The Rwanda National Aids Control Commission (CNLS) has warned that not enough is being done to protect children from the threat posed by HIV/Aids.

An estimated 2.3 million children below the age of 15 were living with HIV in 2007 - nearly 90 per cent of whom reside in sub-Saharan Africa, the region of the world most afflicted by the pandemic.

The vast majority of such HIV cases arise from mother-to-child transmission (MTCT) during childbirth or breastfeeding - prompting despair among aid agencies given that the mode of infection is largely preventable.

Recent research has shown that comprehensive antiretroviral programmes centring on both mother and child can slash the MTCT rate from around 30 per cent to below one per cent.

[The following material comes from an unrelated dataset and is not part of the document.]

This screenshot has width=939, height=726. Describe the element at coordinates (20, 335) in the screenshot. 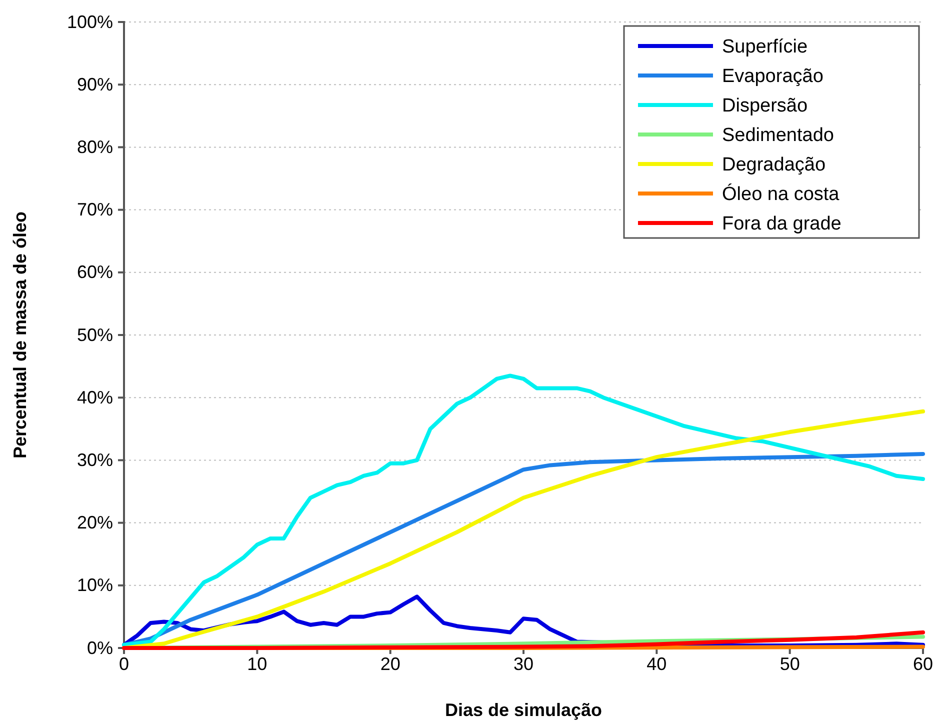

However, while such protective measures are considered the norm in most western societies, in countries such as Rwanda thousands of newborns still contract the virus every year.

"If we don't focus on children we are going to lose the battle against HIV/Aids because these children will be the driving force of the epidemic in the next generation," Dr Agnes Binagwaho, executive secretary of the CNLS, told Rwanda's New Times.

"Let's put children at the centre of our intervention programmes, otherwise they won't forgive us. Children are still neglected today the same way Aids was neglected seven years ago."

Citing one such step in her country, she noted that a decentralised paediatric-HIV care and treatment programme in the capital Kigali is currently looking after some 500 vulnerable children.